By WeBuyItGreen: promoting green living and fair trade
The factual information below about Little Works was provided by the company itself, a member of Coop America that has been certified by the Fair Trade Federation.
On an April day in Namibia, Sarah Paine, a Volunteer Service Overseas products designer, awoke to music. A group of artists-in-training from the small San settlement of Ekoka were singing and ready to begin their workshop. Sarah would be helping the group with oil painting and lithocuts in Etosha, Namibia’s largest game park.
Perhaps the oldest people in the world, the San occupied South Africa about 20,000 years ago. PBS documented the significance of their art in the series, “How Art Made the World,” identifying striking similarities between the cave paintings of ancient Europeans and those of the San that were created as recently as 200 years ago. Unfortunately, in the 19th and 20th centuries, the San nearly disappeared altogether, and their current small communities are impoverished and fragile. In 2002, the Rossing Foundation and OMBA Arts Trust hit upon the idea of retrieving the rich San artistic heritage as a means of supporting the community today. They started art workshops, employing people like Sarah Paine to facilitate them, and displayed San art in South African exhibitions.

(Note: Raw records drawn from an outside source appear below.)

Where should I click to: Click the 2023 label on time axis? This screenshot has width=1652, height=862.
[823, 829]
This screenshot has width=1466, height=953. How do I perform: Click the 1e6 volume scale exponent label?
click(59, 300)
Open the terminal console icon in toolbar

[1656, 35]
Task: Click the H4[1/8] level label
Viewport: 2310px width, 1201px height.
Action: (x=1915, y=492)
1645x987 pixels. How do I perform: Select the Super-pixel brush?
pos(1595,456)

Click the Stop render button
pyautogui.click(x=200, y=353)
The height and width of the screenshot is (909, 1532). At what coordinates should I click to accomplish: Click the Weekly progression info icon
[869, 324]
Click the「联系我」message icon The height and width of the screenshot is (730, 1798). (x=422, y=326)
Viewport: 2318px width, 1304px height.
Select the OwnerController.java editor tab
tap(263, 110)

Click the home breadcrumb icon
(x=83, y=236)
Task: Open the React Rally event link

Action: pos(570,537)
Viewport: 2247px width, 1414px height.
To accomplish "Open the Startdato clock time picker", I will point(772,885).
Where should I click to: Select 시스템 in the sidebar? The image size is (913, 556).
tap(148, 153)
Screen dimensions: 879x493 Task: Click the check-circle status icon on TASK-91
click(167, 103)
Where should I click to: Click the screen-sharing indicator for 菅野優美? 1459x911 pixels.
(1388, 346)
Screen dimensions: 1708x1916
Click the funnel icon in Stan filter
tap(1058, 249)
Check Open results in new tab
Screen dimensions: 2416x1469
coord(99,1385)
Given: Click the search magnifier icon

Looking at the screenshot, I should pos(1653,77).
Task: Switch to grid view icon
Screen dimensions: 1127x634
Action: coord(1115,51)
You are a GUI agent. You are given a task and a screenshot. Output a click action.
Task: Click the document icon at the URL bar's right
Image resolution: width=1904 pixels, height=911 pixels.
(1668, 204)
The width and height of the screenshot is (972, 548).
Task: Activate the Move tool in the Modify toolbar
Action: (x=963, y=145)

Another project funded by the Rossing Foundation and the OMBA Arts Trust trains members of the Ononkali community in northern Namibia to make paper that can be used for gift cards. The Onankali paper workshop uses a staple crop in the region, pearl millet, mixing it with recycled paper pulp to create a unique, fibrous paper that is then silk-screened with San designs.
Little Works, a certified fair trade company in the U.S., buys special occasion cards from the Onkali paper workshop as well as from three other small suppliers working in the townships near Cape Town, South Africa. Through their suppliers, they employ eighteen women from the region, paying their South African suppliers more than twice the minimum wage and providing desirable working conditions. In addition, through donations to Deep Roots, a Seattle-based nonprofit, they fund a Girls’ Scholarship Program in Namibia. This year, they sent three young women to the University of Namibia.
If you are looking for cards for a special occasion, you could add a bit more meaning to them by sending the story of the San along with your card. You will be helping people like Tate Simon, who has been able to buy a corrugated roof for his house through the sale of his art, and Filimon, who at the age of fifteen, was able to buy a blanket to keep his mother warm during the winter. Little Works provides an opportunity to support local artisans and their communities, and to help preserve what may be the oldest group of people on our planet.
You will find these beautiful cards at Little Works. The Namibian cards and several of the South African cards are currently on sale at the gift shop at the Smithsonian National Museum of African Art in order to complement their “TxtStyles/Fashioning Identity” exhibit which runs through December 28.